◆ **Texte fourni**:
=-=-=

En clair, nous avons tout simplement remarqué l’expressivité des scènes du clip, comme ce fut le cas avec le clip de Faso Kombat. En réalité les jeux des différents acteurs sont tellement expressifs que l’on peut appréhender à priori la thématique de la chanson. Autrement dit, rien qu’en suivant le clip sans le son, l’on peut plus ou moins facilement savoir qu’il s’agit dans la chanson d’une fille que le père veut donner en mariage à un plus offrant et que cette dernière s’érige contre ce mariage. Par ailleurs, l’expressivité de l’image que suscite l’art de Smockey est traduite par Barry Saidou Alceny, dans le quotidien burkinabè L’observateur Paalga : « Ses textes sont des historiettes qui peuvent être visualisées. Le recours au bruitage et aux dialogues dans ses chansons fait que leur mise en clip est très réussie. » (L’OBSERVATEUR PAALGA n°6864, 12 avril 2007)
Cependant, répétons-nous, l’image est chez les Négro-africains, corrélativement liée au rythme.
Un élément de rythme dans la vidéo de Smockey est le refrain. De fait, un des éléments rythmiques dans la musique rap audio est le refrain. De façon générale, les chansons rap burkinabè contiennent des refrains qui interviennent après chaque couplet ; ce qui offre un rythme remarquable. De façon standard, cette combinaison peut se présenter comme suit :
Toutefois, ce qui est valable pour les chansons rap est valable pour le clip de « I Yamma » de Smockey. Si dans la chanson audio le rythme réside dans un phénomène auditif, dans le clip, naturellement, il réside dans un phénomène visuel, gestuel, presque rituel. En réalité, toutes les quatre fois que le refrain est chanté dans le clip, le vieux Biri est donné à voir, chantant, jouant son kundé, et tout autour de lui, des danseurs avec les castagnettes aux jambes. Il est aussi accompagné de Smockey qui se joint aux danseurs pour la reprise du refrain en chœur et pour la danse. Cet aspect du rythme que nous évoquons trouve à notre sens, sa formule dans ces quelques lignes de Senghor que voici :
Tout d’abord, on n’y ménage pas l’intérêt dramatique, plus exactement, ménager l’intérêt dramatique n’y consiste pas, comme aujourd’hui dans le récit européen, à proscrire la répétition ; tout au contraire, l’intérêt dramatique y naît de la répétition : répétition d’un fait, d’un geste, d’un chant, de paroles qui font leitmotiv. Mais il y a, presque toujours, introduction d’un élément nouveau, variation de la répétition, unité dans la diversité. C’est cet élément nouveau qui souligne la progression dramatique. (Ibid. : 213-214)

=-=-=

◆ **Données fournies**:
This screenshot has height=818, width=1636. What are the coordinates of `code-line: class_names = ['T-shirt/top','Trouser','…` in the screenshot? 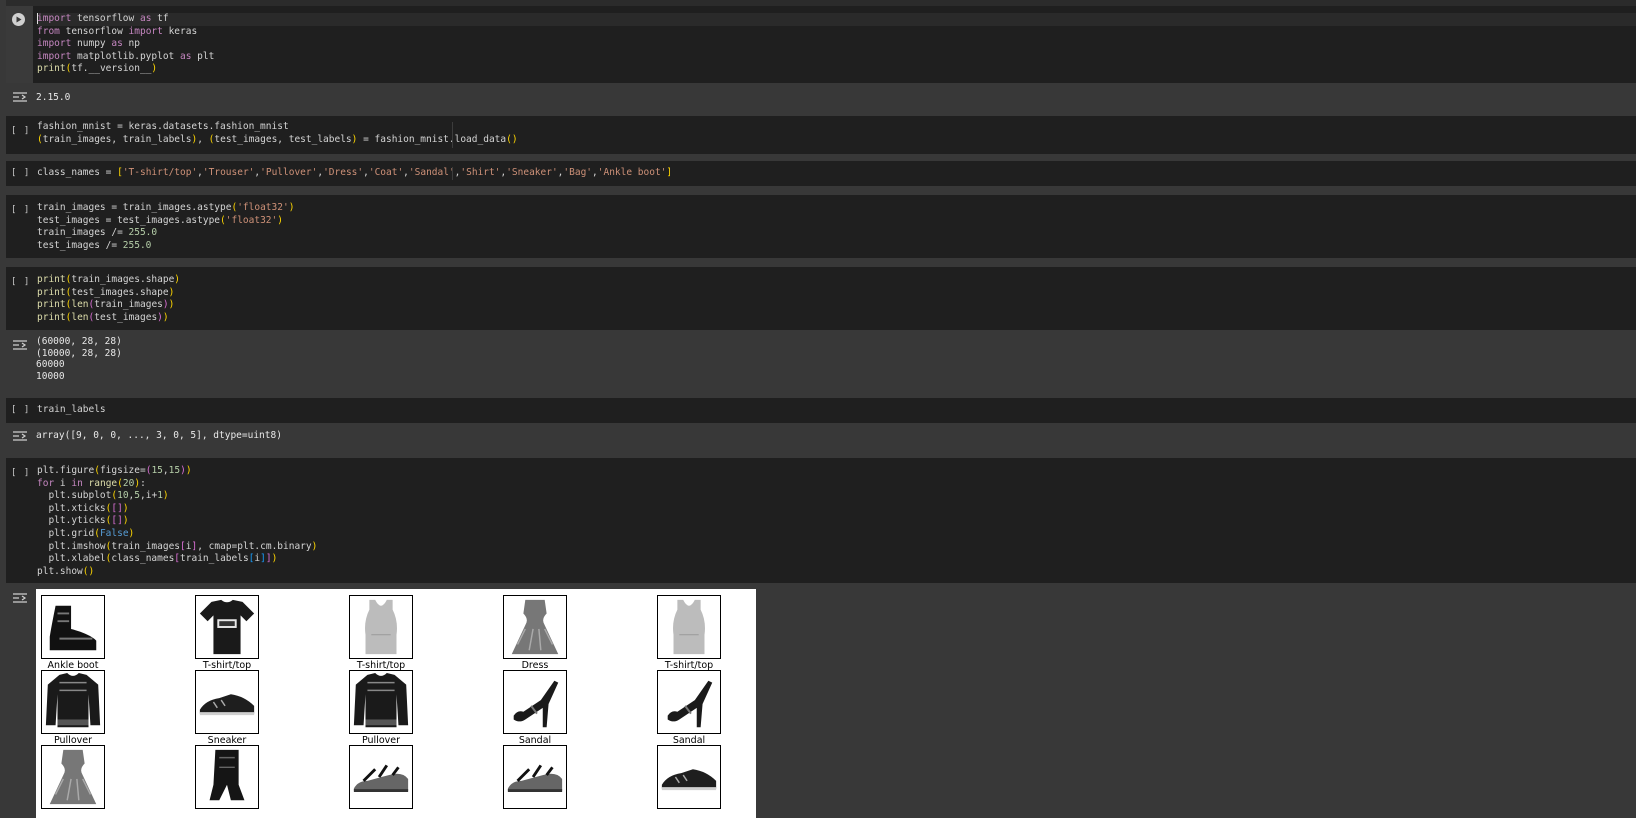 It's located at (836, 174).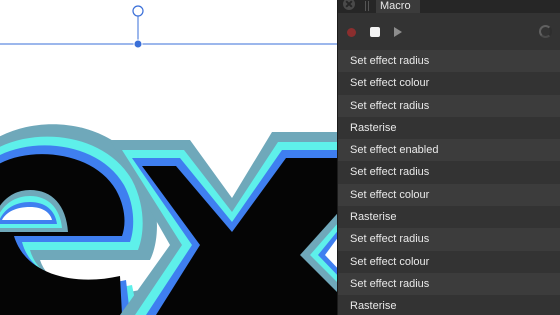 The height and width of the screenshot is (315, 560). I want to click on tab-grip-icon, so click(367, 6).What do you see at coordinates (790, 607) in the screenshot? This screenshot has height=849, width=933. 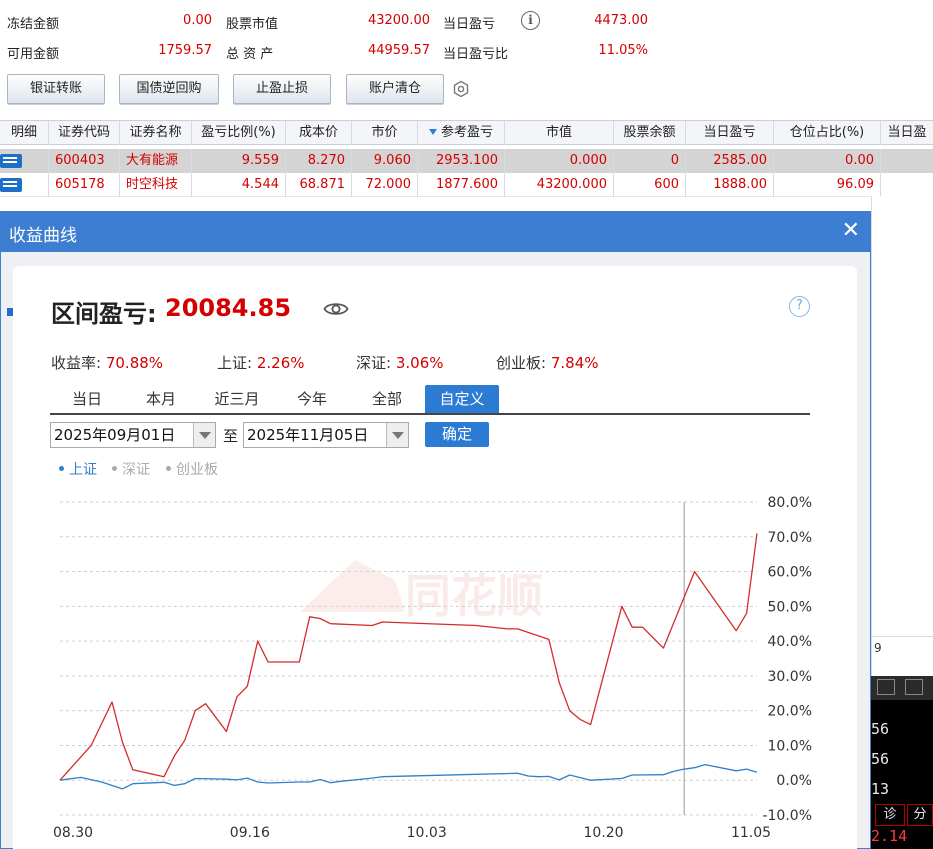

=-=-=

◆ **Objectif de l'exercice**:
D'après la citation de Senghor dans le texte sur le clip de Smockey, de la répétition de quoi naît l'intérêt dramatique ? Donnez-les toutes. Les lignes fournies ne servent pas pour ce travail.

◆ **Résultat attendu**:
Un fait, un geste, un chant, des paroles qui font leitmotiv.